Is it possible to read a set of frequencies with a PIC in such a way that for each frequency a different function is called?
The idea was to send multiple frequencies at different times (no overlapping or super positioning) over one carrier and reading them on the other end resulting in different outputs. I was hoping to avoid having to implement many band-pass filters to channel each frequency to a different pin allowing the PIC to distinguish between the inputs.

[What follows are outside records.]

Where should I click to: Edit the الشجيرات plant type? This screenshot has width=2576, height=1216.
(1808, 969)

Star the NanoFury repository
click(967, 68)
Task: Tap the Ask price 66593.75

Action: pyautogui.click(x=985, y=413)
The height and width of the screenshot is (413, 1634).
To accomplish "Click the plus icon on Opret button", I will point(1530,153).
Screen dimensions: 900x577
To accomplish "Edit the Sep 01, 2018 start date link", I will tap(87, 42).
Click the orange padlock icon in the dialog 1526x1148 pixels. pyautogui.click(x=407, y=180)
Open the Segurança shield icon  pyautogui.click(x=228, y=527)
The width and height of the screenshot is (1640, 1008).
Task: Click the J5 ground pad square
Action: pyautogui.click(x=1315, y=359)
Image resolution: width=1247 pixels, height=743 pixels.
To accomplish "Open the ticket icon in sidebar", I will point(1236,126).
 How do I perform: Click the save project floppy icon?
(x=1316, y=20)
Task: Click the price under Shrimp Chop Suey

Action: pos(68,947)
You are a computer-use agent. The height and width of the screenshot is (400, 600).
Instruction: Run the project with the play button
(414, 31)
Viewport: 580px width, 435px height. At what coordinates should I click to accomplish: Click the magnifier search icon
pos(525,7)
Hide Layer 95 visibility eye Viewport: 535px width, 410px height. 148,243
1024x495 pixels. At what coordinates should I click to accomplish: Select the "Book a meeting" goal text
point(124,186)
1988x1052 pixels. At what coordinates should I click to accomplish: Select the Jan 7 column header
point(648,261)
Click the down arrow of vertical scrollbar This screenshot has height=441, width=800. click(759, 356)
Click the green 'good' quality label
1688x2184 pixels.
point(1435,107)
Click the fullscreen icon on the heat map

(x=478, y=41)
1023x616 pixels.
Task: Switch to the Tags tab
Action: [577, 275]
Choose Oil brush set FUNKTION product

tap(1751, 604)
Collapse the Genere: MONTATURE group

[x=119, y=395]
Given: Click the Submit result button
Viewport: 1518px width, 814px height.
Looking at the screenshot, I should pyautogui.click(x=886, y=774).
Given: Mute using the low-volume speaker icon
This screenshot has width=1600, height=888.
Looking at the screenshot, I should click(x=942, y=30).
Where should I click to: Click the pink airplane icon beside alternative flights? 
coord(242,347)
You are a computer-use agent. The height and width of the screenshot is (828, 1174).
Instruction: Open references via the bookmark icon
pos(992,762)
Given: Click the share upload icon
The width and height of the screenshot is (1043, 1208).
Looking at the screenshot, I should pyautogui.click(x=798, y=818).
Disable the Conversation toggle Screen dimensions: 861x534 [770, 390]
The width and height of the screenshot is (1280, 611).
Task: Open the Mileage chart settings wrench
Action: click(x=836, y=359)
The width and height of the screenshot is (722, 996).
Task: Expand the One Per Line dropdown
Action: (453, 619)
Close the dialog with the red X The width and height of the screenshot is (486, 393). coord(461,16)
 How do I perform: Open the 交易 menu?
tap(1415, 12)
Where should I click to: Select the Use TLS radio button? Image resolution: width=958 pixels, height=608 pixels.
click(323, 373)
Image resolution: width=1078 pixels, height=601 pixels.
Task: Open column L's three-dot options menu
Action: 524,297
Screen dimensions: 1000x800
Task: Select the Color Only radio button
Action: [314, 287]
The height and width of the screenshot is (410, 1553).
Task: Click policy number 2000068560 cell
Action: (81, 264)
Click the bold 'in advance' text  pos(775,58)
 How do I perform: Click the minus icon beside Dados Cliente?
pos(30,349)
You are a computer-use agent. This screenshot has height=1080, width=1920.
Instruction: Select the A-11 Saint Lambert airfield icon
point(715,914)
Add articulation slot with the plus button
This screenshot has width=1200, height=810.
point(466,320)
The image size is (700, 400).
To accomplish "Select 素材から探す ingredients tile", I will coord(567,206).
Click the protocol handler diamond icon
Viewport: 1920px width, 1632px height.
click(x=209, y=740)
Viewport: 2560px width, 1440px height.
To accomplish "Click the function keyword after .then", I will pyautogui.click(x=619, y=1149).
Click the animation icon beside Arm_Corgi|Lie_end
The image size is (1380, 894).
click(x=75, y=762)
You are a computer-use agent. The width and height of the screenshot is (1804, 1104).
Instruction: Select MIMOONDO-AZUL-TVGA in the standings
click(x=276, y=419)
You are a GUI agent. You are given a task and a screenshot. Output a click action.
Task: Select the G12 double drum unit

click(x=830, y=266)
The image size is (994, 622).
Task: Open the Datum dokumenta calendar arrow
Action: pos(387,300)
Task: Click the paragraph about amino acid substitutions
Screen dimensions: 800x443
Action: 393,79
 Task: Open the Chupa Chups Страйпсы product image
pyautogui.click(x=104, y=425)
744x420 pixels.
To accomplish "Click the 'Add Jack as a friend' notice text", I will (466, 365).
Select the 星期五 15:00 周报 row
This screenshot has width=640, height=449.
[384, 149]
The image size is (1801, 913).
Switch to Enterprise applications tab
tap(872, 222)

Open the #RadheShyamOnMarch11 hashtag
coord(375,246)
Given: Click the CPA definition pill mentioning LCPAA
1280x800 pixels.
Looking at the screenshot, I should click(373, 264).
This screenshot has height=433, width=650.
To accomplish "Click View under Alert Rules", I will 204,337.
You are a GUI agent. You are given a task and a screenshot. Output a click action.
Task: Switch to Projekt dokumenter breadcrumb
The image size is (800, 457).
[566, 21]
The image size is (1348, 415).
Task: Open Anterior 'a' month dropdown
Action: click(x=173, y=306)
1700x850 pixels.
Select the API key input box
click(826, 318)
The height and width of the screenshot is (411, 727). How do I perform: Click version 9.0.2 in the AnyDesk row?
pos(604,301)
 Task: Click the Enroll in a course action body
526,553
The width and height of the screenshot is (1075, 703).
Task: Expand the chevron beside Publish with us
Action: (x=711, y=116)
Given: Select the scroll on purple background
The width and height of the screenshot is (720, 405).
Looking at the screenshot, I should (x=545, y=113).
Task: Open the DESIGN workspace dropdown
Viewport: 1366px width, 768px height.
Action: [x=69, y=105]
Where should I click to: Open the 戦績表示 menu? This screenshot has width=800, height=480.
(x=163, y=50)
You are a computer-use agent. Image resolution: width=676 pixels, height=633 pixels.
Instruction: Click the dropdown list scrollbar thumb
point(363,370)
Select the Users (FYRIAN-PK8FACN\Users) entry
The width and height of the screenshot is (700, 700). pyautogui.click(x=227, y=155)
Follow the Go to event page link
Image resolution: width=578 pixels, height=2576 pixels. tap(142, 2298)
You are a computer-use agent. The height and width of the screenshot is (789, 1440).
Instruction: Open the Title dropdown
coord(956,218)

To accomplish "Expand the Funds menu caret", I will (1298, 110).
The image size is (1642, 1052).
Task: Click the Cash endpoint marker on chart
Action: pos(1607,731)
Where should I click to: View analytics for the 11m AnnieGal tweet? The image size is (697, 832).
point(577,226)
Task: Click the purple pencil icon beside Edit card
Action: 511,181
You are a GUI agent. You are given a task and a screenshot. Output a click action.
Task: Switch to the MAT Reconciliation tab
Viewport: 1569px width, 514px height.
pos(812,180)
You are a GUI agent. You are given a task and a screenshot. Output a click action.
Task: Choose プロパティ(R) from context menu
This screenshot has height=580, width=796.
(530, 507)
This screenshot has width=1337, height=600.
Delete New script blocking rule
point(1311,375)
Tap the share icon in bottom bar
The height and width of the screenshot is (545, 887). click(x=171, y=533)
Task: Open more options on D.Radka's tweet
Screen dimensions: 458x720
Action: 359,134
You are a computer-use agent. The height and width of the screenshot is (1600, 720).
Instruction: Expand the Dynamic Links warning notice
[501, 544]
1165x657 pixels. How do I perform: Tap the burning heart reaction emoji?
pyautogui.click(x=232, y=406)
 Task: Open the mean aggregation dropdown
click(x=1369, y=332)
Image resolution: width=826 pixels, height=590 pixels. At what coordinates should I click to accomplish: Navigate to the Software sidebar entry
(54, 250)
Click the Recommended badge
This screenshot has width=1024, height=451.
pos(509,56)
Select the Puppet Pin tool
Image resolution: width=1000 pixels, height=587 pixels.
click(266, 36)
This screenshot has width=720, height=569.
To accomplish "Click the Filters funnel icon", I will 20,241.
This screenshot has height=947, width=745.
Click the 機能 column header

In the end there should be ~1000 different frequencies in the audible range, well distinguishable for a micro controller.
Thanks
Best Answer
As Brian mentioned, there is something called a FFT (Fast Fourier Transform). It takes a time snippet of signal and returns the amplitude of frequency components in buckets of predetermined frequency and bandwidth. The FFT algorithm is a computationally optimized general Fourier transform that operates on a power of two frequency buckets linearly spread from 0 to the high end of the frequency range it is configured for.
A FFT is computationally expensive, and can only be done on fixed chunks of time domain signal. If you want to get a general frequency content, then it can be appropriate. If you just want to detect the presence of a small number of specific and known frequencies, then it's probably not appropriate. A example of the latter would be DTMF (touch tone) decoding since there are only 8 specific frequencies and you generally want to do the tone decoding continuously, and the frequencies are fairly closely spaced.
To detect the amplitude of a specific frequency in a composite signal, multiply that signal by the sine and cosine of the desired frequency. Low pass filter each of these two product signals separately. The bandwidth of this filter is half the bandwidth the frequency of interest will be detected within. Another way of putting that is that this is the bandwidth of the resulting amplitude output. Now square the two low pass filtered signals and add them together. The result is the square of the amplitude of the signal of interest. You can see where I've simulated this with three adjacent DTMF tones:
The input signal was three adjacent DTMF frequencies for 50ms each with 50ms gaps between. The detection frequency was set up to match the center burst. The blue line is the resulting amplitude squared signal. The low pass filter time constants were adjusted to reject the adjacent frequencies, but still respond well enough within 50 ms (the minimum valid DTMF tone length).
If you need true amplitude, then you'd have to take the square root of the result shown here. For simply detecting the presence of a particular frequency, the magnitude squared is good enough. For other applications the true magnitude may be necessary.